Jason Zweig latest masterpiece
From financial history and from my own experience, I long ago concluded that regression to the mean is the most powerful law in financial physics: Periods of above-average performance are inevitably followed by below-average returns, and bad times inevitably set the stage for surprisingly good performance.
But humans perceive reality in short bursts and streaks, making a long-term perspective almost impossible to sustain – and making most people prone to believing that every blip is the beginning of a durable opportunity.
My role, therefore, is to bet on regression to the mean even as most investors, and financial journalists, are betting against it. I try to talk readers out of chasing whatever is hot and, instead, to think about investing in what is not hot. Instead of pandering to investors’ own worst tendencies, I try to push back. My role is also to remind them constantly that knowing what not to do is much more important than what to do. Approximately 99% of the time, the single most important thing investors should do is absolutely nothing.
There’s no smugness or self-satisfaction in this sort of role. The competitive and psychological pressure to give bad advice is so intense, the demand to produce noise is so unremitting, that I often feel like a performer onstage before a hostile audience that is forever hissing and throwing rotten fruit at him. It’s hard for your head to swell when you spend so much of your time ducking.

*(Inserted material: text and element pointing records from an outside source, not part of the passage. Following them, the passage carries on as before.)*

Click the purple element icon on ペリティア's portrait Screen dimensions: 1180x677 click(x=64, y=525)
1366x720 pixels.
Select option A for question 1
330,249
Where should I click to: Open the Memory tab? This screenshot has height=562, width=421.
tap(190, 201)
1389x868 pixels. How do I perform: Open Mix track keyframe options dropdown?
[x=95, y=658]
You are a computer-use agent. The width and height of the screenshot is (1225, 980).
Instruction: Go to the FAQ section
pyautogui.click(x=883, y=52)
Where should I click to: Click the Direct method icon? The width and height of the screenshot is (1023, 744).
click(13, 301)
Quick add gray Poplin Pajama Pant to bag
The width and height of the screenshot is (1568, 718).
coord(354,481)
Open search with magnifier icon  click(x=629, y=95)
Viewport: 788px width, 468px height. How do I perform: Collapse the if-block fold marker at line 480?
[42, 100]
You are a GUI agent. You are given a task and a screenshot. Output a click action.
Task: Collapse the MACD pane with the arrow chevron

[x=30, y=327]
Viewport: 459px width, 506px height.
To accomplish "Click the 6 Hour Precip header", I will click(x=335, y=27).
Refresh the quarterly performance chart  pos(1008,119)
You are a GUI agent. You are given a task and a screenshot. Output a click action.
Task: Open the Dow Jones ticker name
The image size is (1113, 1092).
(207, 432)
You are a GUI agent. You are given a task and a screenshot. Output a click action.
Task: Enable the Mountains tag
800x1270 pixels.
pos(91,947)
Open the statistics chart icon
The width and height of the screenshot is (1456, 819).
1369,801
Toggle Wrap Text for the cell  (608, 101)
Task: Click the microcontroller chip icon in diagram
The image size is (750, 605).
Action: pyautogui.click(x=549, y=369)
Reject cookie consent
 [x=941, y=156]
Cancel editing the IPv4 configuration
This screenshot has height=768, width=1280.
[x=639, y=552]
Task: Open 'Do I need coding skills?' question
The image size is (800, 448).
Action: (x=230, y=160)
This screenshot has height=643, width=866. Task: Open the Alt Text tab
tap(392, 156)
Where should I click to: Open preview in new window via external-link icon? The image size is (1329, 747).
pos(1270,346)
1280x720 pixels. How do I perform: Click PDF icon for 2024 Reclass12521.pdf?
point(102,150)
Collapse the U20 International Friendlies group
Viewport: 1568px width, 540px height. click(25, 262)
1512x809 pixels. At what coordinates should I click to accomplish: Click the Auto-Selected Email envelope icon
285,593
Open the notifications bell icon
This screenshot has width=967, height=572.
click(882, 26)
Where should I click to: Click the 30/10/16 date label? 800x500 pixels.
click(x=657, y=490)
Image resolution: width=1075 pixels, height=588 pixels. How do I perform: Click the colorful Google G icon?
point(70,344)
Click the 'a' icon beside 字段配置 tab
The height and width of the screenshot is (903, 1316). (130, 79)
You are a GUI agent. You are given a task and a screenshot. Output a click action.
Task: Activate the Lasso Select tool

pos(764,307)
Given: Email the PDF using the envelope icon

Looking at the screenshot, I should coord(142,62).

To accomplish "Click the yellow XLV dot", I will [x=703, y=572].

On the other hand, you can’t be a columnist for The Wall Street Journal without a thick skin. I have been called an ignoramus, an idiot and dozens of epithets unprintable in a family newspaper;
accused of front-running or trading ahead of my own columns;
assailed as being in the pockets of short-sellers betting against regular investors; described as being a close friend of a person I’ve never met in my entire life;
decried as being biased in favor of high-frequency traders and as being biased against them;
and told, almost every week, that I lack even the most basic understanding of how the financial markets work.
The perennial refrain from critics is: You just don’t get it. Internet stocks / housing / energy prices / financial stocks / gold / silver / bonds / high-yield stocks / you-name-it can’t go down. This time is different, and here’s why.
But this time is never different. History always rhymes. Human nature never changes. You should always become more skeptical of any investment that has recently soared in price, and you should always become more enthusiastic about any asset that has recently fallen in price. That’s what it means to be an investor.